Резидент вскрыл «передачку», разыскал интересующий его адрес.
Дверь открыла какая-то молодая женщина.
— Здравствуйте, вам срочная телеграмма. Кто у вас… — немолодой почтальон в очках с толстыми линзами на носу поднес к глазам какую-то бумажку: — …Михайлов Борис Петрович? Позовите его сюда!
— Извините, его нет.
«Правильно, и не должно быть. Со вчерашнего вечера не должно… Значит, всё в порядке», — успокоился Резидент. Не успокоился «почтальон».

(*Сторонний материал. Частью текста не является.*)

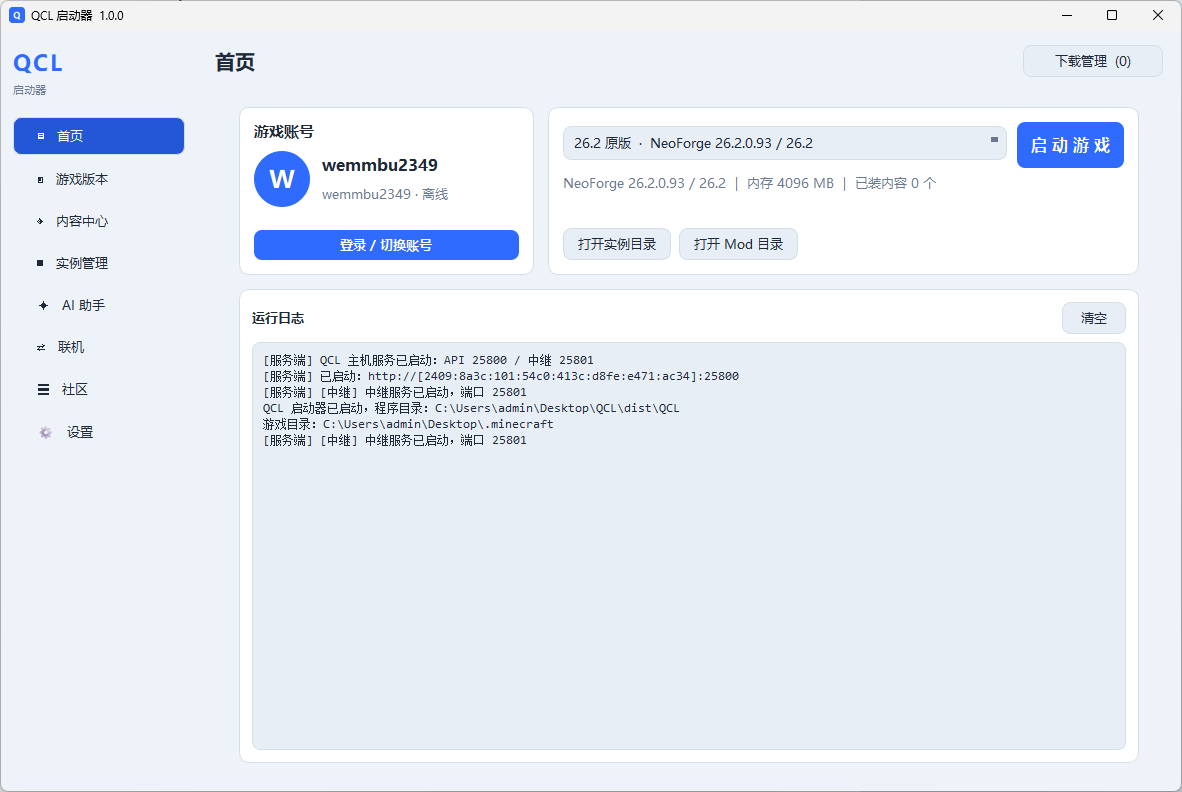The height and width of the screenshot is (792, 1182).
Task: Click 登录 / 切换账号 button
Action: [x=386, y=245]
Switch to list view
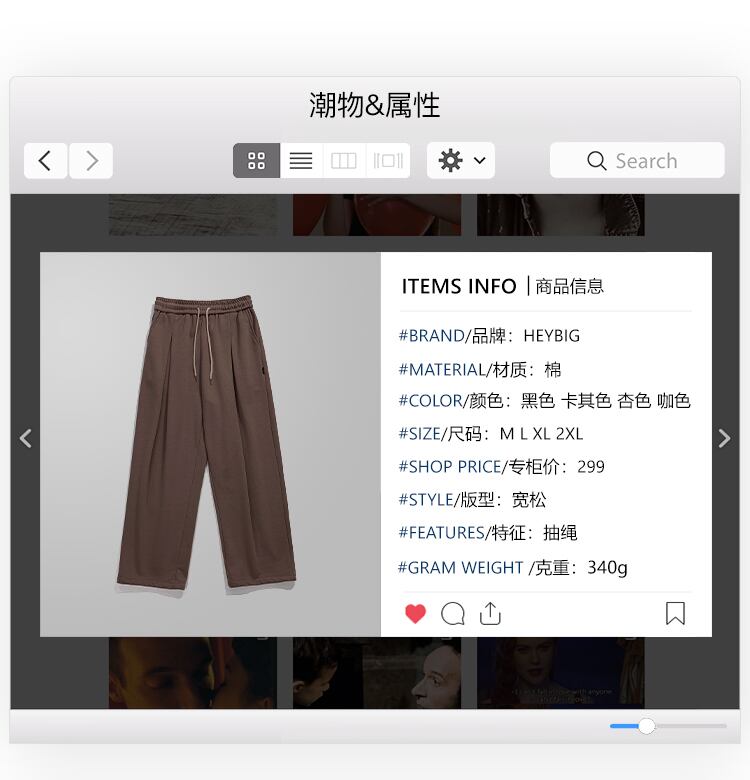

— Как это нет? Па-азвольте… У меня телеграмма, срочная! На имя Михайлова Б. П. Это вам не так просто. Это документ с уведомлением!
— Вам же говорят: его нет.
— Теперь нет? А когда он будет? Михайлов Б. П.? Я позже зайду. Вечером. Или завтра.
— Не приходите. Его уже не будет.
— Как не будет? Я обязан ему вручить лично в руки…
— Слушайте, вы понимаете или нет русский язык? Нет его. Совсем нет. В живых.
Ах, даже так? Значит, всё идет как надо. Контактёр обрубил хвосты, изобразив свою смерть. Он сделал всё правильно. И пожалуй, это самый надежный и щадящий вариант ухода, потому что если просто исчезнуть, то тебя будут ждать годами, рассылая во все инстанции запросы. Это хуже. И опаснее. Уходя — уходи. Лучше выплакаться раз, чем надеяться всю оставшуюся жизнь.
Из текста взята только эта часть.